Collected data
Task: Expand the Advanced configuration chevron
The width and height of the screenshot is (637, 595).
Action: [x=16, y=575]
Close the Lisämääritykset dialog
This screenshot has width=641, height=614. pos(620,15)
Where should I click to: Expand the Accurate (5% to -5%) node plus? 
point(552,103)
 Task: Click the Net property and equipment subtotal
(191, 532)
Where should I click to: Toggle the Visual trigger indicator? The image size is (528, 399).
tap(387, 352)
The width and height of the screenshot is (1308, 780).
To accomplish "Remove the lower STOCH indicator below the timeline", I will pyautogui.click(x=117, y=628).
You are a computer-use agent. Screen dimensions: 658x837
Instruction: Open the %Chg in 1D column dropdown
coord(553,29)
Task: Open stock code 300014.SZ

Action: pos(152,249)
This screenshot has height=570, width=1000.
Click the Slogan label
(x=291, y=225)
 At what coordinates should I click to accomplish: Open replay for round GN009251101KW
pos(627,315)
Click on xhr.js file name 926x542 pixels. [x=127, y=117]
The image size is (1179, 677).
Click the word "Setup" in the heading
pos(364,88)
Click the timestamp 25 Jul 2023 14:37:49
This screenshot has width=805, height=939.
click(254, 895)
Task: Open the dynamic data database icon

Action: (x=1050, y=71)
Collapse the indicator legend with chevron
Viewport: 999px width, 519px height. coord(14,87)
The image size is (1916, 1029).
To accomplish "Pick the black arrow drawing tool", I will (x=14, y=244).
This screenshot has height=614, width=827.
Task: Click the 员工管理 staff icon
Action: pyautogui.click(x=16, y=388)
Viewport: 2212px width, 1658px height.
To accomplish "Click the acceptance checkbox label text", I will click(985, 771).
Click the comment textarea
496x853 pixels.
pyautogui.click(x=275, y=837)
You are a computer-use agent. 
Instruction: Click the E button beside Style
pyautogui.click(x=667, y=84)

The task — Would you retype the lines above from the one with "Task: Open stock code 300014.SZ" down to the one with "Click on xhr.js", word for word, both ends included and no other lines?

Written answer —
Task: Open stock code 300014.SZ

Action: pos(152,249)
This screenshot has height=570, width=1000.
Click the Slogan label
(x=291, y=225)
 At what coordinates should I click to accomplish: Open replay for round GN009251101KW
pos(627,315)
Click on xhr.js file name 926x542 pixels. [x=127, y=117]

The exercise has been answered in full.